Getting older gives you the gift of feeling exhausted by certain people or situations and being 100% OK with it
You learn to lean into that.
Lately, I’ve really enjoyed staying at home, puttering around my house and taking it easy when my kids are with their dad instead of going out for a girls’ night or going shopping — two things I always used to do to occupy my time because it was too hard to be alone with my own thoughts.
I’m finding myself getting rid of things whenever I can. I love the feeling of a clean closet and not a lot of stuff around me.
When I shop, I’m now much pickier. I no longer feel the urge to go out and get something as soon as it sparks my interest. I take my time and really think about if I'm going to use it or wear it.
Getting older gives you the gift of learning that things and stuff don't make you happy for very long
I love having weekends that are free of plans. I used to fill them up with lots to do and felt like I was wasting my time if I didn’t plan events or run around all over the place. I always felt like we weren’t living life if we stayed home on a Saturday, or didn’t say yes to every invite.
Getting older gives you the gift of realizing that some of the best memories aren’t manufactured
And the realization that when you leave room for surprises to show up in your life — like an impromptu pizza night, or a trip to the craft store that turns into bonding with your kids — it fills you up in a way that having things planned and checking them off the list can’t.

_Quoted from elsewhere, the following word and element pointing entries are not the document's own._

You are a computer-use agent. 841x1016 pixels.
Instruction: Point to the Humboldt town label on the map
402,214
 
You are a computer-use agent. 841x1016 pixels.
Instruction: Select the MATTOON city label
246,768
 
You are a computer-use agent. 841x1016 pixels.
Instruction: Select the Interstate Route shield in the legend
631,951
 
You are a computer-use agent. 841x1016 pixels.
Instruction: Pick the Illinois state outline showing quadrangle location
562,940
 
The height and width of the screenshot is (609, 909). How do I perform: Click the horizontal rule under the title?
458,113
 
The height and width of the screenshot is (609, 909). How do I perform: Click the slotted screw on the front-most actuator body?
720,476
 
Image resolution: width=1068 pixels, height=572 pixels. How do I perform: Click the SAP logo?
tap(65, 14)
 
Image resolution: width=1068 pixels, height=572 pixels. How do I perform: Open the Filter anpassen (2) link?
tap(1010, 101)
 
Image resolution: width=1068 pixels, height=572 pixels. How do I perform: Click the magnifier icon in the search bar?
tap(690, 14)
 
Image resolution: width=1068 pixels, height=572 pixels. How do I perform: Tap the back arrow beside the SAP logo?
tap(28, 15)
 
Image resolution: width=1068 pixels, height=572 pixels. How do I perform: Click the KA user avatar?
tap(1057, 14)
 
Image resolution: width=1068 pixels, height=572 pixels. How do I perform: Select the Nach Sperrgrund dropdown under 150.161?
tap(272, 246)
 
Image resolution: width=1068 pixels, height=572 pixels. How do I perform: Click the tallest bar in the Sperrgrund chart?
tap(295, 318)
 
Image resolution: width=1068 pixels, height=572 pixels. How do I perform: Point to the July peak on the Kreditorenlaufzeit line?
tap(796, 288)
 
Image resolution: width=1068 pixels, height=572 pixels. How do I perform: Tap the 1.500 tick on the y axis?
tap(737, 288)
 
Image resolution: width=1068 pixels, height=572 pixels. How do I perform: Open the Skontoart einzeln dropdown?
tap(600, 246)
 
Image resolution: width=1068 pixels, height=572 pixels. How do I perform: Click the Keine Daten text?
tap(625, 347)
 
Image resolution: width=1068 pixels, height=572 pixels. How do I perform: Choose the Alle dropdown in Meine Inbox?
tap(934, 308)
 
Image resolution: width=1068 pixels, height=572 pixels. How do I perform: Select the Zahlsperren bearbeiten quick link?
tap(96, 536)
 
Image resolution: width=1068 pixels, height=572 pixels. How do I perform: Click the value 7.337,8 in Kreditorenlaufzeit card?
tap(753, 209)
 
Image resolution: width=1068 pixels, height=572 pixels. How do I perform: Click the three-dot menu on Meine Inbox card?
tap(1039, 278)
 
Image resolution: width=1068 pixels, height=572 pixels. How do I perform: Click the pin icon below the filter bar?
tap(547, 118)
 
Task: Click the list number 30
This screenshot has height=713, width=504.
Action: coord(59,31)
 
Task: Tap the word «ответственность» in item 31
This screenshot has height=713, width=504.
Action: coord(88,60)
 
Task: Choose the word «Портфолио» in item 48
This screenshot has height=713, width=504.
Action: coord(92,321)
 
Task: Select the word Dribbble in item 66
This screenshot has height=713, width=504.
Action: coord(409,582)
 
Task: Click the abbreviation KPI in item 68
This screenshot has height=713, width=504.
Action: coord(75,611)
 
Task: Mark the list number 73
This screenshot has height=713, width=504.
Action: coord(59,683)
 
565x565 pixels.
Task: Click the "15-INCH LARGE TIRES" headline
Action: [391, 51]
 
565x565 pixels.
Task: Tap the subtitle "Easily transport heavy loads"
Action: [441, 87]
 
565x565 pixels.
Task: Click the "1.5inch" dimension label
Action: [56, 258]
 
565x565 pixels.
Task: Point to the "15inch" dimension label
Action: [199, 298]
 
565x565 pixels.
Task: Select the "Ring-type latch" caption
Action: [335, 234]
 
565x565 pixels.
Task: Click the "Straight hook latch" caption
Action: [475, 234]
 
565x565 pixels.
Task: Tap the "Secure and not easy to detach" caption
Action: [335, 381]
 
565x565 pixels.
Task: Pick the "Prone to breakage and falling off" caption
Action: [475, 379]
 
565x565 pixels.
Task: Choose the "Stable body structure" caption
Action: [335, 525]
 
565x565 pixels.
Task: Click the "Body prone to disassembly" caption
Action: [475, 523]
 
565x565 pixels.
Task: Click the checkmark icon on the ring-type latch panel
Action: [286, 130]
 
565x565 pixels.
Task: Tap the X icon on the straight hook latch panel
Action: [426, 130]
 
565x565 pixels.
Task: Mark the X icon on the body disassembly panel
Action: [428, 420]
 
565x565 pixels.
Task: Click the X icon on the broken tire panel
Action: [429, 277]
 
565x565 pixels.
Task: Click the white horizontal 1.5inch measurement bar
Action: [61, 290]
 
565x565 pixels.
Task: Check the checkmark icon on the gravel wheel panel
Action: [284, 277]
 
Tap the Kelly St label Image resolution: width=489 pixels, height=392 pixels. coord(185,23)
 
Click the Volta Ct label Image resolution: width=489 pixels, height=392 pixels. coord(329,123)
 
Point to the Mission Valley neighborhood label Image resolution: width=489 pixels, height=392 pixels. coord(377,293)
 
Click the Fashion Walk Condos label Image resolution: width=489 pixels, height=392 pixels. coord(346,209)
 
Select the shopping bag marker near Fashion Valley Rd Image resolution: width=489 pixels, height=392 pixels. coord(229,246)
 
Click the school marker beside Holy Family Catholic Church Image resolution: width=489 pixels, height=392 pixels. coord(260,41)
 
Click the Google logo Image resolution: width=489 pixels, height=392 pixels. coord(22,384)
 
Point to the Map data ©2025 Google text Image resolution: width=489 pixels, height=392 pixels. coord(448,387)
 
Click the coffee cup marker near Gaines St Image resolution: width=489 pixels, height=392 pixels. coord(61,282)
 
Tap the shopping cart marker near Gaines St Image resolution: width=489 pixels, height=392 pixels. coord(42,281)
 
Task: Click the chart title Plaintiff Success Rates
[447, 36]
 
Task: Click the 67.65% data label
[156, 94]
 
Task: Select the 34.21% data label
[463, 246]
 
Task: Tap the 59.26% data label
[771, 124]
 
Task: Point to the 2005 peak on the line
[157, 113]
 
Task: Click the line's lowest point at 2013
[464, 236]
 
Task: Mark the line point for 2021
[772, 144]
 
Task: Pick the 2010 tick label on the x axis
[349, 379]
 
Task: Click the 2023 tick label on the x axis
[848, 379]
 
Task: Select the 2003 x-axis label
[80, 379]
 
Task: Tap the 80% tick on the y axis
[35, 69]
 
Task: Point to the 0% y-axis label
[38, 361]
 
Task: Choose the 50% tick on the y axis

I don’t crave fancy dinners or long trips. That urge to have a big dream house is gone, and I don’t care about being surrounded by friends all the time.
I’m at peace with less: less stuff to take care of, less plans to keep track of, less people in my life who don’t lift me up.
Getting older gives us the gift of spotting what’s really important
Your success isn’t measured by how many handbags you have, how your home is decorated, or how many people are listed in your Contacts.
What matters (to me, anyway) is having less chaos and stress in my life so I can enjoy the basics, like spending time with my family instead of caring for a big house and lawn. It’s about having one friend you can count on instead of a handful of people who aren’t really there for you.
And mostly, it’s about slowing down and learning that peace and happiness comes from the small things in life that we don’t get a chance to see when we are so busy trying to keep up with it all.